What the task asks:
All of the records shown below need to be copied with no differences.

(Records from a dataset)
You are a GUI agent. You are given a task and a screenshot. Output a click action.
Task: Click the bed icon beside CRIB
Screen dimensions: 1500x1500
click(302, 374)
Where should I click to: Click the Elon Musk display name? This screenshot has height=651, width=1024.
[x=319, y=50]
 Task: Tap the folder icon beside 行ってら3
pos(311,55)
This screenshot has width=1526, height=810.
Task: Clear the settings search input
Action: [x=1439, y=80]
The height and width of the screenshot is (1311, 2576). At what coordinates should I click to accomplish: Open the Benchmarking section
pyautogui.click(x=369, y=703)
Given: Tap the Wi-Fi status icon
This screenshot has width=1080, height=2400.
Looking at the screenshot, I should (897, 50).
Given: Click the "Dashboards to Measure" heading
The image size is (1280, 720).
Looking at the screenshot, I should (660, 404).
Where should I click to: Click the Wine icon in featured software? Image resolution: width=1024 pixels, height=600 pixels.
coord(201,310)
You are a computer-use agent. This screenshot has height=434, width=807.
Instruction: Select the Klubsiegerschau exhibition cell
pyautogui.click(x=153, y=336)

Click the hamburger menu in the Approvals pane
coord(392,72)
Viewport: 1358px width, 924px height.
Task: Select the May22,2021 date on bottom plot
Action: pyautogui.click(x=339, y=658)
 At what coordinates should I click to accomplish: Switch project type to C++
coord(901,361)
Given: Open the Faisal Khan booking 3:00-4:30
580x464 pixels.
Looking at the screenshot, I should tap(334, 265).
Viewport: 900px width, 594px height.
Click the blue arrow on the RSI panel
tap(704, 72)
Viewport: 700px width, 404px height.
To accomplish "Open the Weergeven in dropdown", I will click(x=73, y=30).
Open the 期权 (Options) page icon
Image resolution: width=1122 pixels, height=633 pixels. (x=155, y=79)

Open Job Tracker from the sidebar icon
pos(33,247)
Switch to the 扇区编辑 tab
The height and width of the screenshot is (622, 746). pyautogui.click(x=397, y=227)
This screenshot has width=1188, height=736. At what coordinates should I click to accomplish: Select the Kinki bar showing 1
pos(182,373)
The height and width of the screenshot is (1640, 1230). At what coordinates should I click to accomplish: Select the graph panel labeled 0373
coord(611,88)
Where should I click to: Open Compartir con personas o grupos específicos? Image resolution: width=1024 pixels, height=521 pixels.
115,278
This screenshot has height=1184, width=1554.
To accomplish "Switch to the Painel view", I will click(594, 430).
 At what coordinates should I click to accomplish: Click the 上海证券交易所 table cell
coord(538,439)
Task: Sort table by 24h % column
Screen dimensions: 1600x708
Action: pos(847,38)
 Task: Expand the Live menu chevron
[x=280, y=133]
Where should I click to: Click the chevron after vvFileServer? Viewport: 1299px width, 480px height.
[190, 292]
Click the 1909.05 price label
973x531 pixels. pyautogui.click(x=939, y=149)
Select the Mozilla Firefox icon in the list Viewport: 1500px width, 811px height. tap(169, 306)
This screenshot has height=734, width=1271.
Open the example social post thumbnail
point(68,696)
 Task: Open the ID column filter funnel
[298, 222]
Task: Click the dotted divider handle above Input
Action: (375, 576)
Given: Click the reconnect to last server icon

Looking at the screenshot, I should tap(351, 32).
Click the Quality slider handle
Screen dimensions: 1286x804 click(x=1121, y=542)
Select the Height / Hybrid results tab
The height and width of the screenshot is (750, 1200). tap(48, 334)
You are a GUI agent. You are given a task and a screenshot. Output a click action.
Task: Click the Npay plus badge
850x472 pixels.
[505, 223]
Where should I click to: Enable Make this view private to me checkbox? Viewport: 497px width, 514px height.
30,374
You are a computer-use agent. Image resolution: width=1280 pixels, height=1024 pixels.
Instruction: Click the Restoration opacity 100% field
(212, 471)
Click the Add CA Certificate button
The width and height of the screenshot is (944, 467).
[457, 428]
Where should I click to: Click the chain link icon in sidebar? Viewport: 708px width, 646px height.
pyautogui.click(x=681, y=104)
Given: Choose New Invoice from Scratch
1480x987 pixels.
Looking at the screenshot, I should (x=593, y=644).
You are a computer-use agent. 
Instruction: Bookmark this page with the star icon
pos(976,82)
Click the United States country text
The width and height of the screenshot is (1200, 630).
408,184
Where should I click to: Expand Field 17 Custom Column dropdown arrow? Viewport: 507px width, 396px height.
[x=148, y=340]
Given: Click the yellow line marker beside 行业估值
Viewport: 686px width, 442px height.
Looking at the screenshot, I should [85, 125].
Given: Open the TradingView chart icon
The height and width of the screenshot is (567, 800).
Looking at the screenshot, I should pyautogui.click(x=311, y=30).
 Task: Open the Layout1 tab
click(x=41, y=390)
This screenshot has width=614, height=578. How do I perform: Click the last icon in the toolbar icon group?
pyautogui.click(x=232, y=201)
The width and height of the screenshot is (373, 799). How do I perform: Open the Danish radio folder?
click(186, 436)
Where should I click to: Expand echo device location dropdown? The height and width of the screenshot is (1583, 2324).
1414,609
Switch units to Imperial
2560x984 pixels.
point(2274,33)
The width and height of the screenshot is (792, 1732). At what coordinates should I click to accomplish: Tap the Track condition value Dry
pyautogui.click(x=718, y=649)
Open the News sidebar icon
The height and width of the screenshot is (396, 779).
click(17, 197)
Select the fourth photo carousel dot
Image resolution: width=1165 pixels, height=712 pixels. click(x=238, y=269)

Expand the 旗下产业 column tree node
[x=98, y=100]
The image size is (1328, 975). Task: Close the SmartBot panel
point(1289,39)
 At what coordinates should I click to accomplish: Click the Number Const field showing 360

Reply:
You are a GUI agent. You are given a task and a screenshot. Output a click action.
Task: Click the bed icon beside CRIB
Screen dimensions: 1500x1500
click(302, 374)
Where should I click to: Click the Elon Musk display name? This screenshot has height=651, width=1024.
[x=319, y=50]
 Task: Tap the folder icon beside 行ってら3
pos(311,55)
This screenshot has width=1526, height=810.
Task: Clear the settings search input
Action: [x=1439, y=80]
The height and width of the screenshot is (1311, 2576). At what coordinates should I click to accomplish: Open the Benchmarking section
pyautogui.click(x=369, y=703)
Given: Tap the Wi-Fi status icon
This screenshot has width=1080, height=2400.
Looking at the screenshot, I should (897, 50).
Given: Click the "Dashboards to Measure" heading
The image size is (1280, 720).
Looking at the screenshot, I should (660, 404).
Where should I click to: Click the Wine icon in featured software? Image resolution: width=1024 pixels, height=600 pixels.
coord(201,310)
You are a computer-use agent. This screenshot has height=434, width=807.
Instruction: Select the Klubsiegerschau exhibition cell
pyautogui.click(x=153, y=336)

Click the hamburger menu in the Approvals pane
coord(392,72)
Viewport: 1358px width, 924px height.
Task: Select the May22,2021 date on bottom plot
Action: pyautogui.click(x=339, y=658)
 At what coordinates should I click to accomplish: Switch project type to C++
coord(901,361)
Given: Open the Faisal Khan booking 3:00-4:30
580x464 pixels.
Looking at the screenshot, I should tap(334, 265).
Viewport: 900px width, 594px height.
Click the blue arrow on the RSI panel
tap(704, 72)
Viewport: 700px width, 404px height.
To accomplish "Open the Weergeven in dropdown", I will click(x=73, y=30).
Open the 期权 (Options) page icon
Image resolution: width=1122 pixels, height=633 pixels. (x=155, y=79)

Open Job Tracker from the sidebar icon
pos(33,247)
Switch to the 扇区编辑 tab
The height and width of the screenshot is (622, 746). pyautogui.click(x=397, y=227)
This screenshot has width=1188, height=736. At what coordinates should I click to accomplish: Select the Kinki bar showing 1
pos(182,373)
The height and width of the screenshot is (1640, 1230). At what coordinates should I click to accomplish: Select the graph panel labeled 0373
coord(611,88)
Where should I click to: Open Compartir con personas o grupos específicos? Image resolution: width=1024 pixels, height=521 pixels.
115,278
This screenshot has height=1184, width=1554.
To accomplish "Switch to the Painel view", I will click(594, 430).
 At what coordinates should I click to accomplish: Click the 上海证券交易所 table cell
coord(538,439)
Task: Sort table by 24h % column
Screen dimensions: 1600x708
Action: pos(847,38)
 Task: Expand the Live menu chevron
[x=280, y=133]
Where should I click to: Click the chevron after vvFileServer? Viewport: 1299px width, 480px height.
[190, 292]
Click the 1909.05 price label
973x531 pixels. pyautogui.click(x=939, y=149)
Select the Mozilla Firefox icon in the list Viewport: 1500px width, 811px height. tap(169, 306)
This screenshot has height=734, width=1271.
Open the example social post thumbnail
point(68,696)
 Task: Open the ID column filter funnel
[298, 222]
Task: Click the dotted divider handle above Input
Action: (375, 576)
Given: Click the reconnect to last server icon

Looking at the screenshot, I should tap(351, 32).
Click the Quality slider handle
Screen dimensions: 1286x804 click(x=1121, y=542)
Select the Height / Hybrid results tab
The height and width of the screenshot is (750, 1200). tap(48, 334)
You are a GUI agent. You are given a task and a screenshot. Output a click action.
Task: Click the Npay plus badge
850x472 pixels.
[505, 223]
Where should I click to: Enable Make this view private to me checkbox? Viewport: 497px width, 514px height.
30,374
You are a computer-use agent. Image resolution: width=1280 pixels, height=1024 pixels.
Instruction: Click the Restoration opacity 100% field
(212, 471)
Click the Add CA Certificate button
The width and height of the screenshot is (944, 467).
[457, 428]
Where should I click to: Click the chain link icon in sidebar? Viewport: 708px width, 646px height.
pyautogui.click(x=681, y=104)
Given: Choose New Invoice from Scratch
1480x987 pixels.
Looking at the screenshot, I should (x=593, y=644).
You are a computer-use agent. 
Instruction: Bookmark this page with the star icon
pos(976,82)
Click the United States country text
The width and height of the screenshot is (1200, 630).
408,184
Where should I click to: Expand Field 17 Custom Column dropdown arrow? Viewport: 507px width, 396px height.
[x=148, y=340]
Given: Click the yellow line marker beside 行业估值
Viewport: 686px width, 442px height.
Looking at the screenshot, I should [85, 125].
Given: Open the TradingView chart icon
The height and width of the screenshot is (567, 800).
Looking at the screenshot, I should pyautogui.click(x=311, y=30).
 Task: Open the Layout1 tab
click(x=41, y=390)
This screenshot has width=614, height=578. How do I perform: Click the last icon in the toolbar icon group?
pyautogui.click(x=232, y=201)
The width and height of the screenshot is (373, 799). How do I perform: Open the Danish radio folder?
click(186, 436)
Where should I click to: Expand echo device location dropdown? The height and width of the screenshot is (1583, 2324).
1414,609
Switch units to Imperial
2560x984 pixels.
point(2274,33)
The width and height of the screenshot is (792, 1732). At what coordinates should I click to accomplish: Tap the Track condition value Dry
pyautogui.click(x=718, y=649)
Open the News sidebar icon
The height and width of the screenshot is (396, 779).
click(17, 197)
Select the fourth photo carousel dot
Image resolution: width=1165 pixels, height=712 pixels. click(x=238, y=269)

Expand the 旗下产业 column tree node
[x=98, y=100]
The image size is (1328, 975). Task: Close the SmartBot panel
point(1289,39)
 At what coordinates should I click to accomplish: Click the Number Const field showing 360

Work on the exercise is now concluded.